The Egmont Palace (Dutch: Egmontpaleis, French: Palais d'Egmont) is a large mansion at the Wolstraat / Rue aux Laines and the Kleine Zavel / Petit Sablon Square in Brussels, Belgium. Today it houses the Belgian Ministry of Foreign Affairs.[1]
It was built between 1548 and 1560 by Françoise of Luxembourg and her son, Lamoral, Count of Egmont, first in Flemish Gothic style, later Renaissance. The fabric was dramatically transformed in the 18th century, when the building was clothed in classical style, while the property passed onto the Arenberg family. The plans for this stage are attributed to the early advocate of neoclassicism, Giovanni Niccolò Servandoni. After a fire demolished the oldest part of the building in 1891, it was reconstructed in a uniform classical style.
After the first World War the owner, the German Arenberg family, was forced to sell the building to the city of Brussels.

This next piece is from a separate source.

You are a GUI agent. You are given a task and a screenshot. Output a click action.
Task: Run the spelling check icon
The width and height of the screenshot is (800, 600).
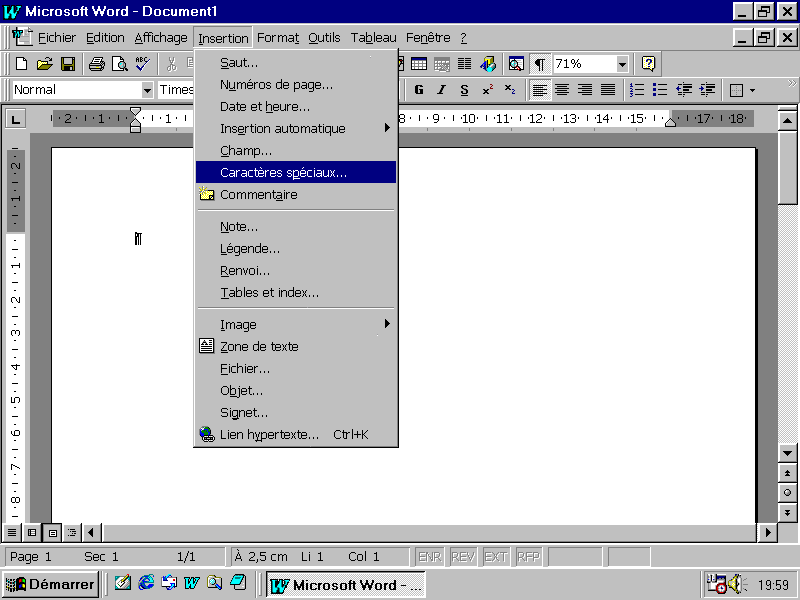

The venue hosted the fencing events for the 1920 Summer Olympics in the garden.[2]
In 1964 it was sold to the Belgian state.
Today, it is being used for receptions and meetings by the Belgian Ministry of Foreign Affairs.
In 1977, the Egmont pact on the Belgian state reform was signed in the Egmont Palace during the second administration of Leo Tindemans.